PASSAGE:
In a recent Facebook post that I saw and interacted with, a Florida Democratic Party leader made the same comment, that Richardson worked as “a state attorney”:

MR FB 1

Forget for a second that a judicial race is non-partisan, and Richardson even asking the partly leader to share her “meet and greet” invite, and acknowledging the FB post by the Florida Democratic Party, is highly questionable.  That’s enough pause for alarm.  But note that the Democratic Party misinterpreted the fact regarding working “as a state attorney” – twice.  While I question their involvement in a non-partisan judicial race, I believe the misrepresentation was inadvertent – more on that below.

Note that I caught the post, and was curious as to Ms. Richardson having “worked as a . . . state attorney” – to me, meaning prosecutor, and seeing that she had responded to the post, and asked for clarification.  Her response was not to clarify, but to continue to leave the insinuation out there that she had been a sworn assistant state attorney.

Like so many of us, I’ve had a wide range of professional experiences over the years.  Although I don’t recall the time you’re referencing, I’ve worked in both the State Attorney’s Office and the Public Defender’s Office.

Now, I’m not that stupid, and got concerned with that response.  So I narrowed my next question to use the word “prosecutor.”  As you can see, there was no response from Richardson.  And I know why.  She can’t answer the question because she was not a prosecutor.

The truth

Monique Richardson was never a prosecutor.  She was never a legally sworn assistant state attorney.  She was an law student intern.  There is a huge difference:  Florida Statute section 27.18 requires that an assistant state attorney be a member of the Florida Bar.

She was certified by the Supreme Court of Florida as an intern on August 25, 1998, before she started working as an intern at the State Attorney’s Office:

MR intern appointment

Monique Richardson did not pass the Florida Bar on the first time she took it.  We know that from her internship resignation letter, dated April 22, 1999, which is public record.  She writes, “I am retaking the Florida portion of the Florida Bar Exam . . . “:

MR resignation letter

*According to her Florida Bar profile, Ms. Richardson finally became an attorney on April 13, 2000.

Note:  the Bar offers its exam twice a year:  in February and in July.  If you take and pass the February exam, you are usually admitted by April.  If you take and pass the July exam, you are usually admitted in September.  I question whether she failed the Bar exam a second time; if she took it in July 1999 as her resignation letter states, then she would have been admitted in September 1999 had she passed.  Being admitted in April 2000 strongly indicates that she took the February 2000 bar exam, and passing that then was admitted in April.  Only she can answer that important question as to her legal acumen.

Look again at Richardson’s website.  While going into detail about her work as an assistant public defender and at LSNF, the webpage makes no other reference to working at the Office of the State Attorney, nor does it say Richardson’s work there was actually as an intern.

GOAL OF THE EXERCISE: Can you reproduce the stretch of the Richardson post from "Now, I’m not" through "the Florida Bar.", swapping "prosecutor" for "trial attorney"? The material that follows comes from a different source than the Richardson post.

EXTRACTED MATERIAL:
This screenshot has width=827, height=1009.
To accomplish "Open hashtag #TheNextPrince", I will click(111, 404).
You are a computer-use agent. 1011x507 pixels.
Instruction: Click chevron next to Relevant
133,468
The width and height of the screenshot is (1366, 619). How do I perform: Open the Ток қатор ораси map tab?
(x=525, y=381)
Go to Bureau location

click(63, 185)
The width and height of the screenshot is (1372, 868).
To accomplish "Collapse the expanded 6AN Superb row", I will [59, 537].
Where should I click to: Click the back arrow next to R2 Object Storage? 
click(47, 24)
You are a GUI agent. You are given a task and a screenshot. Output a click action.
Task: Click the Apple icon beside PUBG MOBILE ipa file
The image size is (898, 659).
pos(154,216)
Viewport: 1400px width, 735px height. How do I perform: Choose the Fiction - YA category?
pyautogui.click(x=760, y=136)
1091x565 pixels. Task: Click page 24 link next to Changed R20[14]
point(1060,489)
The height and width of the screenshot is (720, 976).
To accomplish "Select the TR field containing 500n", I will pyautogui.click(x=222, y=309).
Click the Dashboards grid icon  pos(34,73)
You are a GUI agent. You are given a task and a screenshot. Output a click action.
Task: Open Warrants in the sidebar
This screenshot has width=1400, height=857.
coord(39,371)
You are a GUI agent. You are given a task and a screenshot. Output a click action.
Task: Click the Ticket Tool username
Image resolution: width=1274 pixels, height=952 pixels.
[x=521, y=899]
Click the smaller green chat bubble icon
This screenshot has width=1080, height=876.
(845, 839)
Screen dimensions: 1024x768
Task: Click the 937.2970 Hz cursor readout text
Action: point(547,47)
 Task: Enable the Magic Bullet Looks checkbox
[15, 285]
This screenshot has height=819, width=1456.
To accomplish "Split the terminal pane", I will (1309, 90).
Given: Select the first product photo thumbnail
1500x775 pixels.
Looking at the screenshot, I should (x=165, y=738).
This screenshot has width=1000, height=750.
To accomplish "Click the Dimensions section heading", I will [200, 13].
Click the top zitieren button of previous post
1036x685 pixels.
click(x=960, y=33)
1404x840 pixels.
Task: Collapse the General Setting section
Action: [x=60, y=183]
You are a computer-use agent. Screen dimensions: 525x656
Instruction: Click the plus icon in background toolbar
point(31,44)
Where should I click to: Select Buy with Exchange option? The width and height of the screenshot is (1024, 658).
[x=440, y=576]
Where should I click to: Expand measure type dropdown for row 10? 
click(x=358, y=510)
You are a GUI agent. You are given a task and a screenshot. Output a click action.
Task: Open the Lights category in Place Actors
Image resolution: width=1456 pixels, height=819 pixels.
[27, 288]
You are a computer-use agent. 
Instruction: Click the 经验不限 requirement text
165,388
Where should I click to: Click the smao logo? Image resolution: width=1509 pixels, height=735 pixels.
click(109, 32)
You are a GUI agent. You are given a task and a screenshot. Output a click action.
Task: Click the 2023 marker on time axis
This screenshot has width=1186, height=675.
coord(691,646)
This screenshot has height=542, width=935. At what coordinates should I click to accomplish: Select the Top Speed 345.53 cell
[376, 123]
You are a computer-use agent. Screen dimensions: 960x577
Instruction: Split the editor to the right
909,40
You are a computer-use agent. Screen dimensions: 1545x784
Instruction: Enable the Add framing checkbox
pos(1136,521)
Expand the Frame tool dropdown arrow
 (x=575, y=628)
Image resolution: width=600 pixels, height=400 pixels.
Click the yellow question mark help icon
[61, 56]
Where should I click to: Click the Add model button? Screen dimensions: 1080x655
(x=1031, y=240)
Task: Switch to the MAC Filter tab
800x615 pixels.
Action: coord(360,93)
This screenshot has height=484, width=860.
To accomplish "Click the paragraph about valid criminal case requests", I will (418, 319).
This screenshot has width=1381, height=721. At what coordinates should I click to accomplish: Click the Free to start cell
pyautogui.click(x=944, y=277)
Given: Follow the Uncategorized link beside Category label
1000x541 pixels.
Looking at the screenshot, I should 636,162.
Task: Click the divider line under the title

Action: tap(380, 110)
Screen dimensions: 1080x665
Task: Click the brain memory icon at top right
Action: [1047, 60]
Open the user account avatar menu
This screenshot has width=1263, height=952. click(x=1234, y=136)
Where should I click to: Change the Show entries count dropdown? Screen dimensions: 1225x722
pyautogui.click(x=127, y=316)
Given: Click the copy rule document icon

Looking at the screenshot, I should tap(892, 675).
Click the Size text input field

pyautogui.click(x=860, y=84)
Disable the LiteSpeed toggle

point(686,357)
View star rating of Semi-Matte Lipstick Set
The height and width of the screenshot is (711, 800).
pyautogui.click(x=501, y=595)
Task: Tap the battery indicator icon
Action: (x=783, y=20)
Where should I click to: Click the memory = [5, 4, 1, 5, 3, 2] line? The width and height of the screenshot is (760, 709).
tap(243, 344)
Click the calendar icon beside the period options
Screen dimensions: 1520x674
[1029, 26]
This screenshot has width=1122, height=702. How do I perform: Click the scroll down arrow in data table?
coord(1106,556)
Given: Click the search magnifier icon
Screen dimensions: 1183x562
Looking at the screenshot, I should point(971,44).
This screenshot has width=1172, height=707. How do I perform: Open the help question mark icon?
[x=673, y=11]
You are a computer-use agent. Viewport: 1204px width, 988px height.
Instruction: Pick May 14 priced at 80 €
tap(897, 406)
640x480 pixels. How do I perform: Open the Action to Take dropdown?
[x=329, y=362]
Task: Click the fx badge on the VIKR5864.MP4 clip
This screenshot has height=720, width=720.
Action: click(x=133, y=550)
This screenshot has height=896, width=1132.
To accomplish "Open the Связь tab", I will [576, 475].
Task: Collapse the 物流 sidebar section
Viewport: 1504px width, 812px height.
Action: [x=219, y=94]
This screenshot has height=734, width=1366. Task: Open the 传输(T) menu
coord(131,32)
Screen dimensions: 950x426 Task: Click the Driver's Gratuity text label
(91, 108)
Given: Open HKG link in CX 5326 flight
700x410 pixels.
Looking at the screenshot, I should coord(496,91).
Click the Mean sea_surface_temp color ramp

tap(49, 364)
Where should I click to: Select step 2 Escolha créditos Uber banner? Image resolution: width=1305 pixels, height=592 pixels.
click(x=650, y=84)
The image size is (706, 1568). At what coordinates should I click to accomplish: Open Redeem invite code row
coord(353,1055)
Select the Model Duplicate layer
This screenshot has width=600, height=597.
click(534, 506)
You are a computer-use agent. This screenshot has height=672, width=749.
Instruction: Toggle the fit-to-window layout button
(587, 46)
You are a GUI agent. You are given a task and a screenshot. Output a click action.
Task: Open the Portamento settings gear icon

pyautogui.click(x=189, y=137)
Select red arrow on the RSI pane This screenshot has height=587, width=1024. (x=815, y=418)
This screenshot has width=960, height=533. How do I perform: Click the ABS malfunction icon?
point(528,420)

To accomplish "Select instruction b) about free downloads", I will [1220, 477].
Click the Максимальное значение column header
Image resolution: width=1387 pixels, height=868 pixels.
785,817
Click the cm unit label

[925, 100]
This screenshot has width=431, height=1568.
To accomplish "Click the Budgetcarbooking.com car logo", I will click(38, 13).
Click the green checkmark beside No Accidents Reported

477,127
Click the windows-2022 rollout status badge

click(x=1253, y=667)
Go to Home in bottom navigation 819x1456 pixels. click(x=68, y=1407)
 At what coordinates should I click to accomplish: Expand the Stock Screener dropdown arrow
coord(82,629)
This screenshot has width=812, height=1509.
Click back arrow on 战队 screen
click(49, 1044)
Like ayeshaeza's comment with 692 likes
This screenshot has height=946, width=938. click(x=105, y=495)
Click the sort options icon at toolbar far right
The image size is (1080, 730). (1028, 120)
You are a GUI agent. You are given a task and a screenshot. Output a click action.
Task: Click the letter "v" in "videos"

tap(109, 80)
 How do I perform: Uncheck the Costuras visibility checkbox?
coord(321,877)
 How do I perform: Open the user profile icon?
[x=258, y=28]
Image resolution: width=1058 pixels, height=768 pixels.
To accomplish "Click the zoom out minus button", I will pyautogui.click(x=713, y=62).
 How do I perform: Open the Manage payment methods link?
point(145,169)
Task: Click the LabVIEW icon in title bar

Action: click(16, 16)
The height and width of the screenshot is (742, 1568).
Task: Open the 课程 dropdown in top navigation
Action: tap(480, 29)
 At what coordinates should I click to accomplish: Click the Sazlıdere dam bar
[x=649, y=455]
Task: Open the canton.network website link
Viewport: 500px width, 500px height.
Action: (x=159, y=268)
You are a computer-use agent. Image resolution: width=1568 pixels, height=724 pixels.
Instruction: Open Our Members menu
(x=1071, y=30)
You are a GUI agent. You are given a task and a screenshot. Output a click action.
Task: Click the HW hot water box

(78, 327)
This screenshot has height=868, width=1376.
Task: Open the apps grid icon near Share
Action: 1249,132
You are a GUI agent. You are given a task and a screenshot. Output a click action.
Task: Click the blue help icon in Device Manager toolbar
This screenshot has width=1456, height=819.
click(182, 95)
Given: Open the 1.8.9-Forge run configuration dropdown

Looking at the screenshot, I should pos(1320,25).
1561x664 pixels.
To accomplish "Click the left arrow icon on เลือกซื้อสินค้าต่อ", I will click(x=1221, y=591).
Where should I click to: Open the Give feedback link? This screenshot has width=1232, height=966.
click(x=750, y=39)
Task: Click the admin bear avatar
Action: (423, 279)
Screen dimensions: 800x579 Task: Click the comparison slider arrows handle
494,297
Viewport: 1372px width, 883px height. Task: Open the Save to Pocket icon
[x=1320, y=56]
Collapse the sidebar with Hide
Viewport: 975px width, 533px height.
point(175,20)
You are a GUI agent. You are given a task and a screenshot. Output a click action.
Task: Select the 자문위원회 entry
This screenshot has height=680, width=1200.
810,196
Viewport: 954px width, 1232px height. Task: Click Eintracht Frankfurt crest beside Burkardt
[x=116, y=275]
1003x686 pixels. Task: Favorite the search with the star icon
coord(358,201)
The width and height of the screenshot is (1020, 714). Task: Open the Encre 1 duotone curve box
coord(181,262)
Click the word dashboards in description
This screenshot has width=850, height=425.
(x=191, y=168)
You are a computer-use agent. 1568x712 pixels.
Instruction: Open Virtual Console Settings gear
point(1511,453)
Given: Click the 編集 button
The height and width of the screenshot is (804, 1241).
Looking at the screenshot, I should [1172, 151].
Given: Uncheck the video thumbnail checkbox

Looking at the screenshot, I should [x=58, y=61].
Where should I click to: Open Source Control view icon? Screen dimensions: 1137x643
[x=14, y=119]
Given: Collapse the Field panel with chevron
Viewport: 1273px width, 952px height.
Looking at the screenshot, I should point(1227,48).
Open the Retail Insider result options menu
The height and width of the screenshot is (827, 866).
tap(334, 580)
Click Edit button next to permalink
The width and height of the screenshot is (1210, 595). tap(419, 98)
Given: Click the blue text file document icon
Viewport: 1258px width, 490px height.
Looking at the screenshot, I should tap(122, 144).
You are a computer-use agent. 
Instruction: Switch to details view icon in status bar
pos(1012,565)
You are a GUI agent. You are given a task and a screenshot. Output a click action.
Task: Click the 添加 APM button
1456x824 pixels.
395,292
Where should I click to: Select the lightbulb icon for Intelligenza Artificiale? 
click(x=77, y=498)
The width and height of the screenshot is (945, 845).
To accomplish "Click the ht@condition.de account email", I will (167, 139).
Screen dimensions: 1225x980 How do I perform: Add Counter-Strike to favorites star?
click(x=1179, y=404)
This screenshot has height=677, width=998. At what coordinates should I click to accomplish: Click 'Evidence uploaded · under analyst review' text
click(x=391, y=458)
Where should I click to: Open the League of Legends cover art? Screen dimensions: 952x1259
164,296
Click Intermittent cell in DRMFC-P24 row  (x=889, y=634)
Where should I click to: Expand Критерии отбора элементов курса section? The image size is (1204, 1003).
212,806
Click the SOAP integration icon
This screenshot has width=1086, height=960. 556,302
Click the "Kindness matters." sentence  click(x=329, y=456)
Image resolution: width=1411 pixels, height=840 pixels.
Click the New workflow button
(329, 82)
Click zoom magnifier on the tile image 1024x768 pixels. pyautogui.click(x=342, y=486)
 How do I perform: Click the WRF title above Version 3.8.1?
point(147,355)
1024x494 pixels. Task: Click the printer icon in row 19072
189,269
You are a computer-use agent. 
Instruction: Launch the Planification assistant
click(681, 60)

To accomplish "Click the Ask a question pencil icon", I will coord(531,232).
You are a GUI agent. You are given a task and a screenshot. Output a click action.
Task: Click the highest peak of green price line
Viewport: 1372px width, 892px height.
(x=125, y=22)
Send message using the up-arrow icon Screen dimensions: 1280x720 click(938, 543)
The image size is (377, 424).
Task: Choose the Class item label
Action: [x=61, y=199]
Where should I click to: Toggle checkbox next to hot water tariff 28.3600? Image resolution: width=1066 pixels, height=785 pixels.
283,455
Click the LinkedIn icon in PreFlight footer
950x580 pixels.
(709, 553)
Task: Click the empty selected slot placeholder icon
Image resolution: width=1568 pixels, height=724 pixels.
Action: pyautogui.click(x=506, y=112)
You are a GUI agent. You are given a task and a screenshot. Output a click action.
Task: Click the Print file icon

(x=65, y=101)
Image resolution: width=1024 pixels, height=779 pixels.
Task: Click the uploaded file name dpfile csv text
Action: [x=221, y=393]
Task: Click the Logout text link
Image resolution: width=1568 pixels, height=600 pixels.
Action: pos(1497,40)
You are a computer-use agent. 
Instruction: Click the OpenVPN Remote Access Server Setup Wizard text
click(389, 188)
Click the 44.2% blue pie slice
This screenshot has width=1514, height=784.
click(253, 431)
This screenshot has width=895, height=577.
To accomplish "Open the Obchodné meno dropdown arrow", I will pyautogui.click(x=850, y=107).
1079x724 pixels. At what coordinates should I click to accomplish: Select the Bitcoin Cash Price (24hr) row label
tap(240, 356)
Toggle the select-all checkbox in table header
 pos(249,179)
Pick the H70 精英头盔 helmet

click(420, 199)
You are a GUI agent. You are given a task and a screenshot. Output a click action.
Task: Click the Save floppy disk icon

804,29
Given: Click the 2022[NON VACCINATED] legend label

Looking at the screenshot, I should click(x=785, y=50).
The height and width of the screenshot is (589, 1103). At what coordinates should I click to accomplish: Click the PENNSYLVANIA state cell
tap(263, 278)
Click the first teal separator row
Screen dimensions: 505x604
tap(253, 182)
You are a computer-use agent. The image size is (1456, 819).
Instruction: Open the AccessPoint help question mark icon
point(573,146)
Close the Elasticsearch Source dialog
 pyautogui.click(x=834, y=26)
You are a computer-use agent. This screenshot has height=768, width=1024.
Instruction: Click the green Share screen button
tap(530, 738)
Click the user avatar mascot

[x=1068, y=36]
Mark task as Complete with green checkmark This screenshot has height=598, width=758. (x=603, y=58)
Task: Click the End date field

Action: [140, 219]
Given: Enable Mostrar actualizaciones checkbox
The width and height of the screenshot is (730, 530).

FULL ANSWER:
Now, I’m not that stupid, and got concerned with that response.  So I narrowed my next question to use the word “trial attorney.”  As you can see, there was no response from Richardson.  And I know why.  She can’t answer the question because she was not a trial attorney.

The truth

Monique Richardson was never a trial attorney.  She was never a legally sworn assistant state attorney.  She was an law student intern.  There is a huge difference:  Florida Statute section 27.18 requires that an assistant state attorney be a member of the Florida Bar.